*** Opening of Data listing ***
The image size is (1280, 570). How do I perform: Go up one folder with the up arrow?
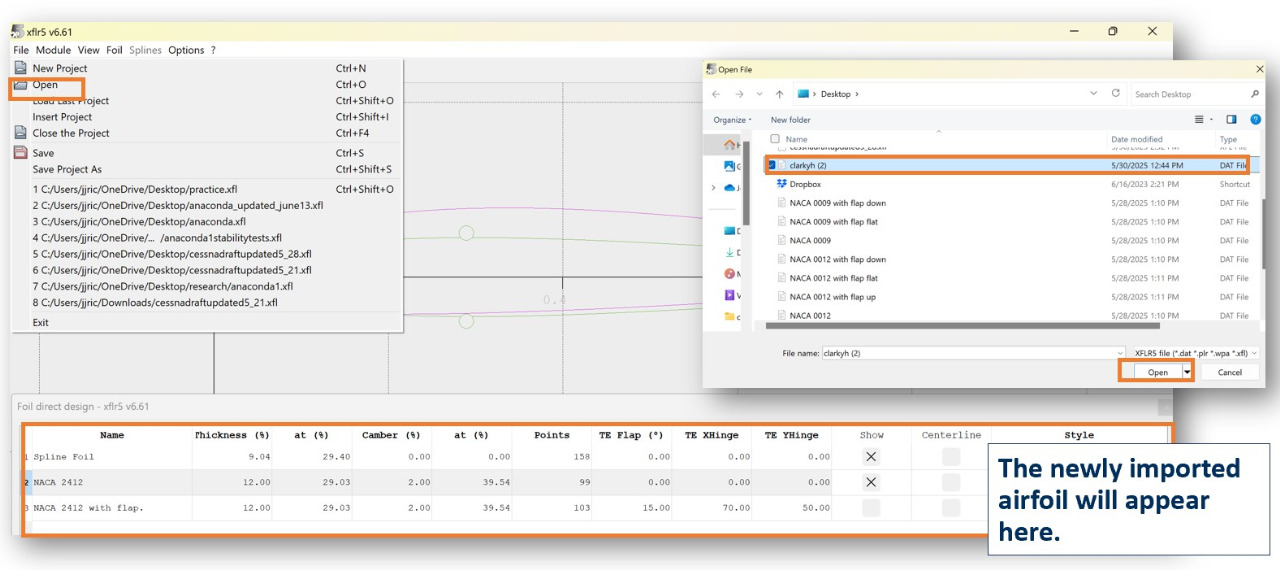point(779,94)
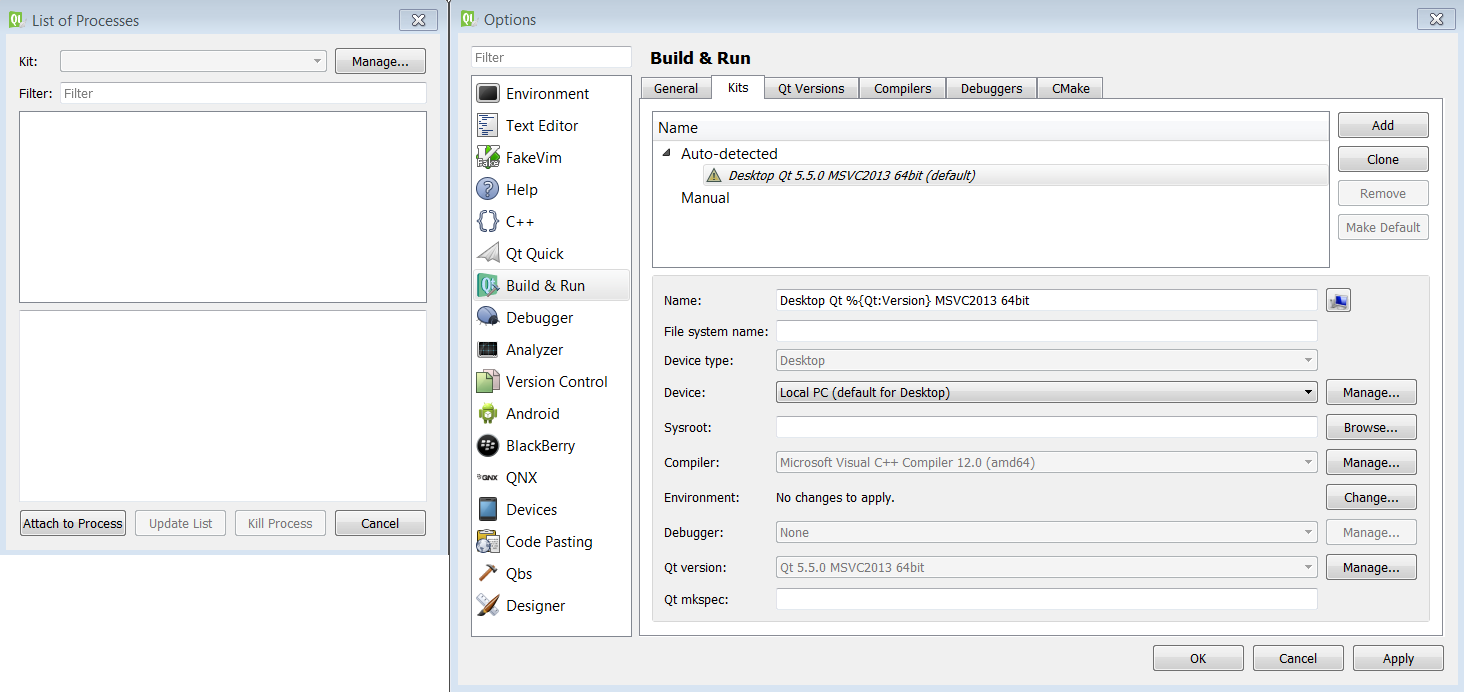Click the options Filter search field
The height and width of the screenshot is (692, 1464).
[x=551, y=58]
*** Close of Data listing ***
**Try it:**
Copy out each record word for word and omit any pictures.

**Task response:**
The image size is (1280, 570). How do I perform: Go up one folder with the up arrow?
point(779,94)
Click the options Filter search field
The height and width of the screenshot is (692, 1464).
[x=551, y=58]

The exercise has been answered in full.